- Dataset

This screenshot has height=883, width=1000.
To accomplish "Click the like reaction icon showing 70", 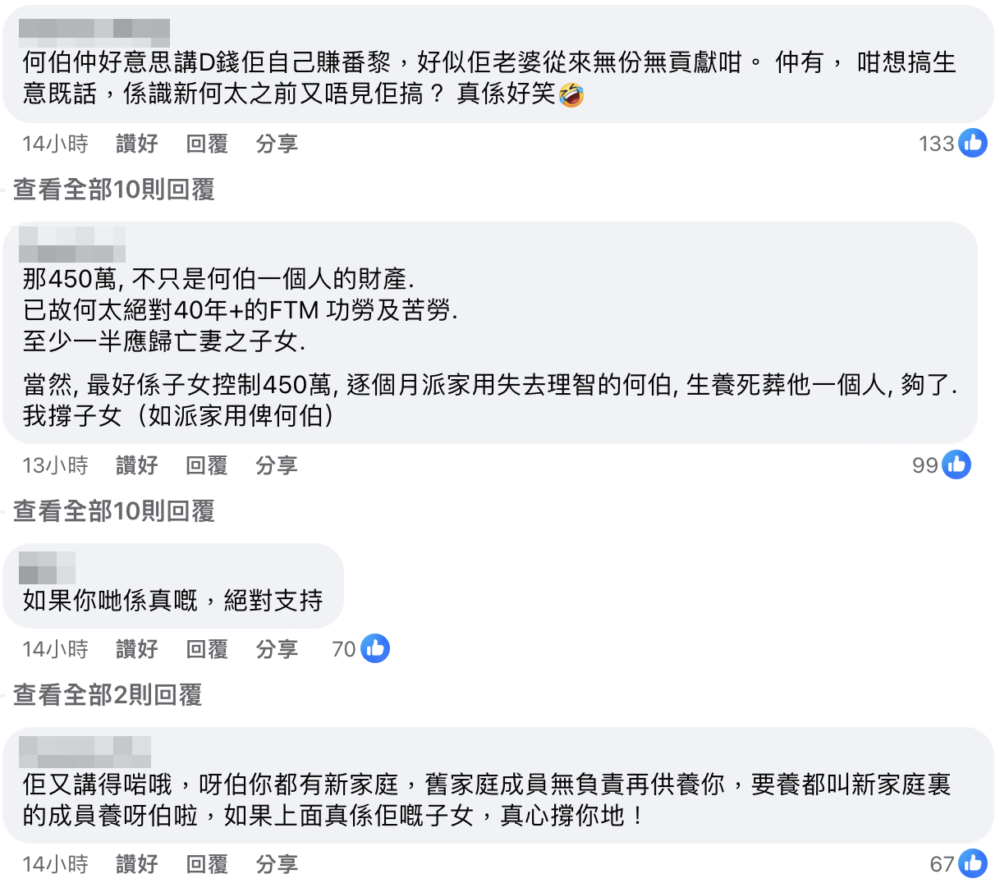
==
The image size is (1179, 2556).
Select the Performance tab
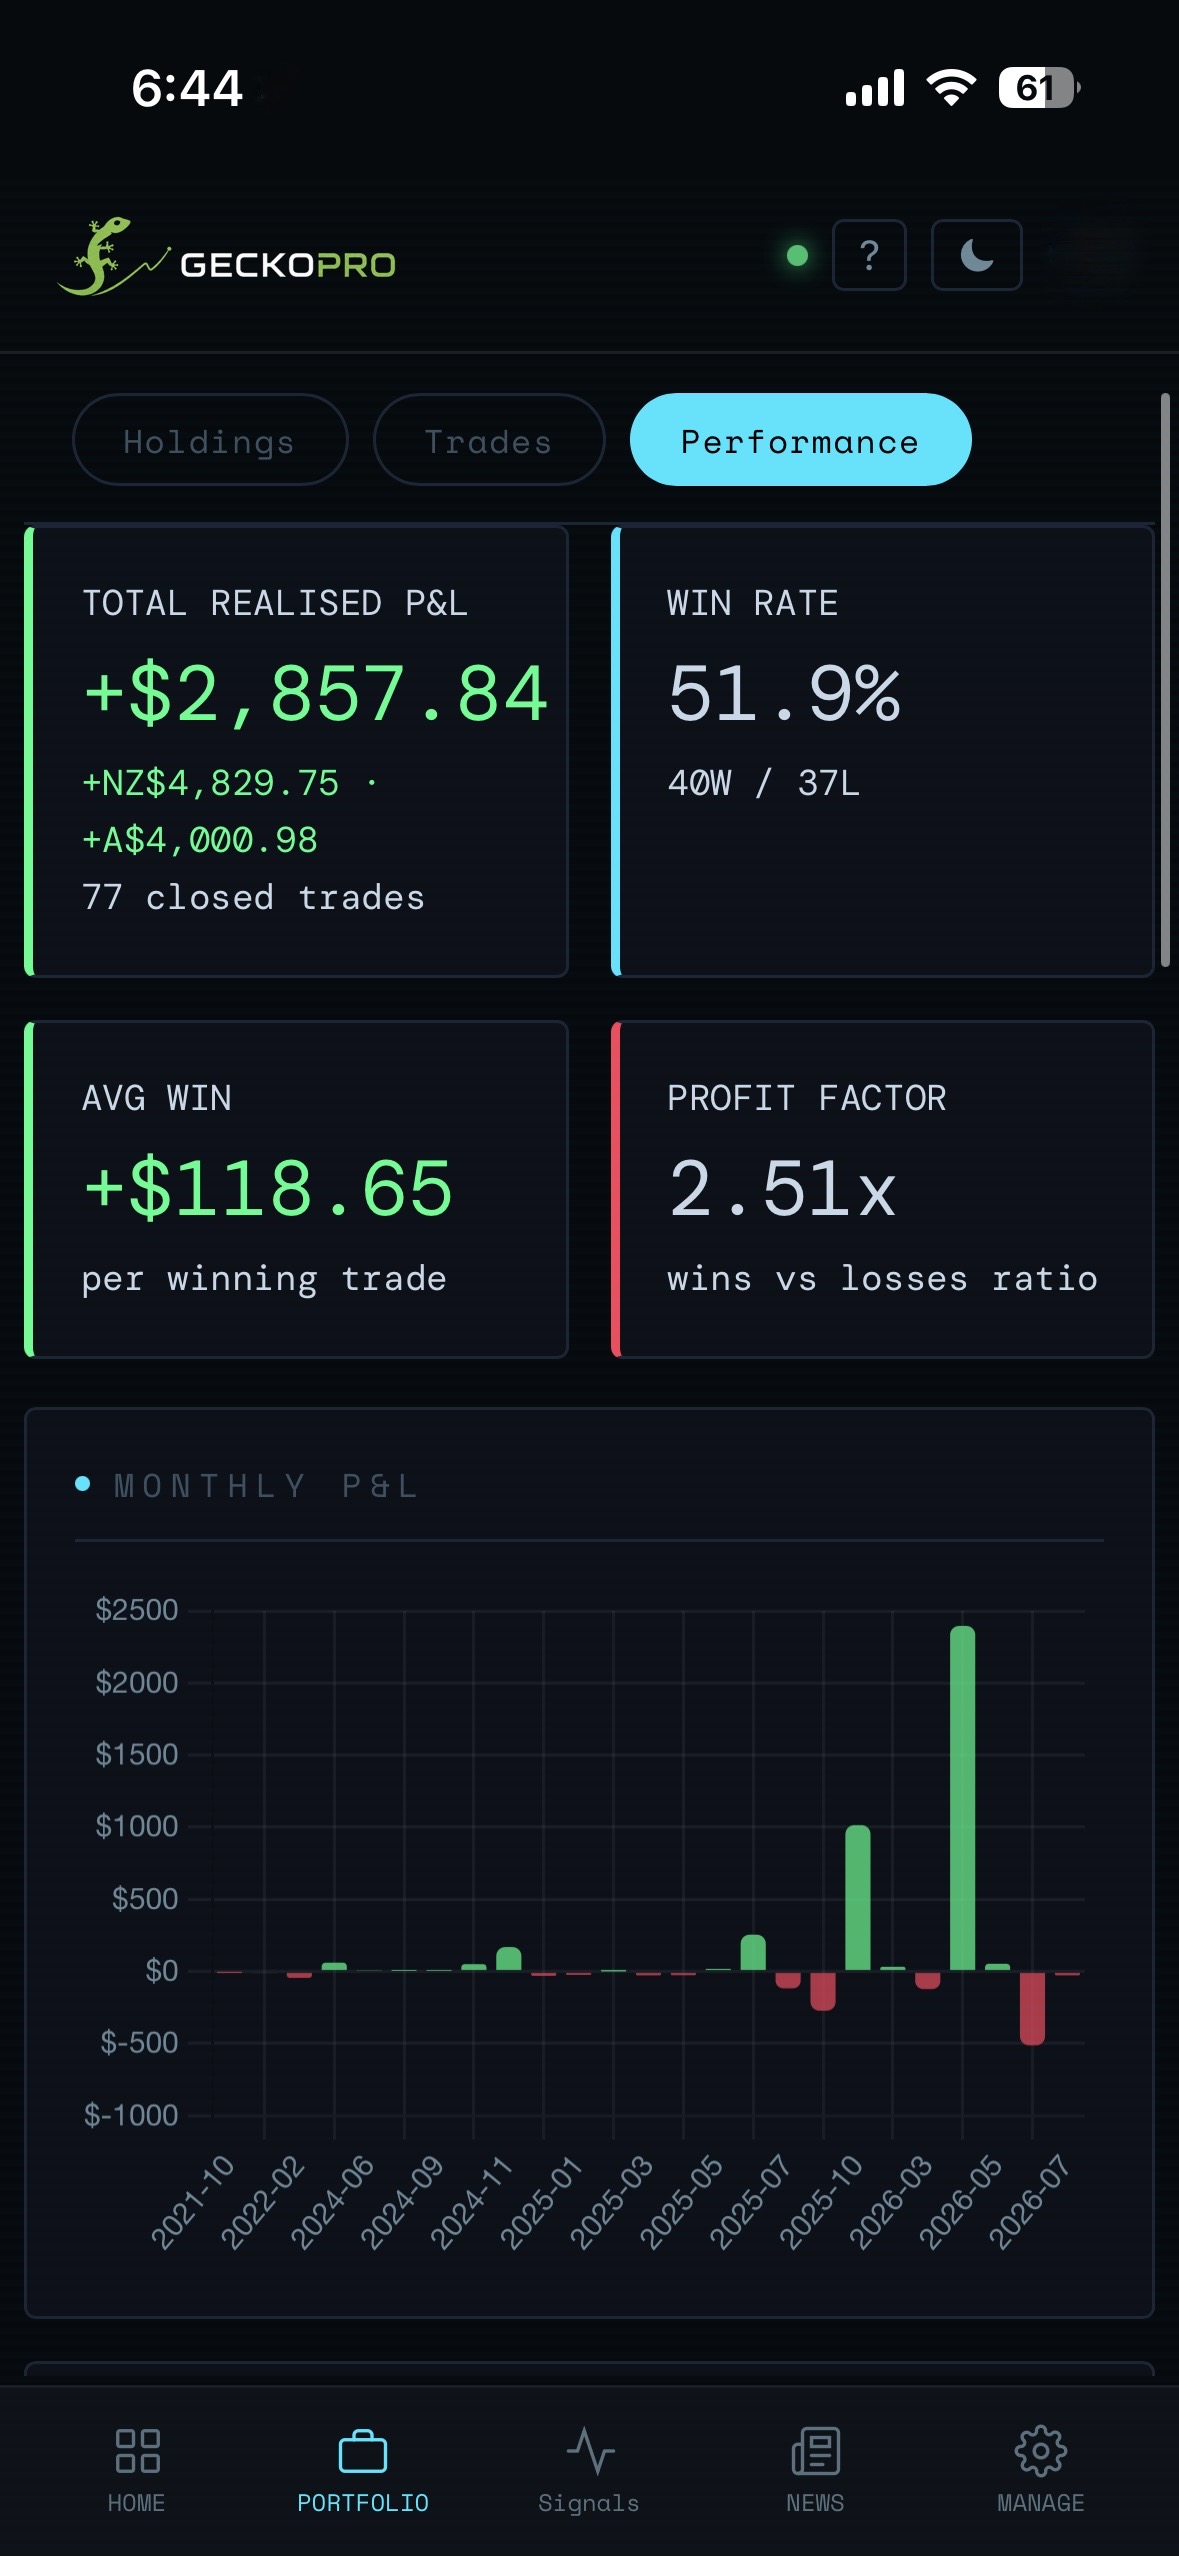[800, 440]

- Task directions
In the listing above, find the line containing "This screenshot has height=883, width=1000." and the line containing "the like reaction"; print those lines and every line between them exactly, leaving out pictures.

- Exercise output
This screenshot has height=883, width=1000.
To accomplish "Click the like reaction icon showing 70", 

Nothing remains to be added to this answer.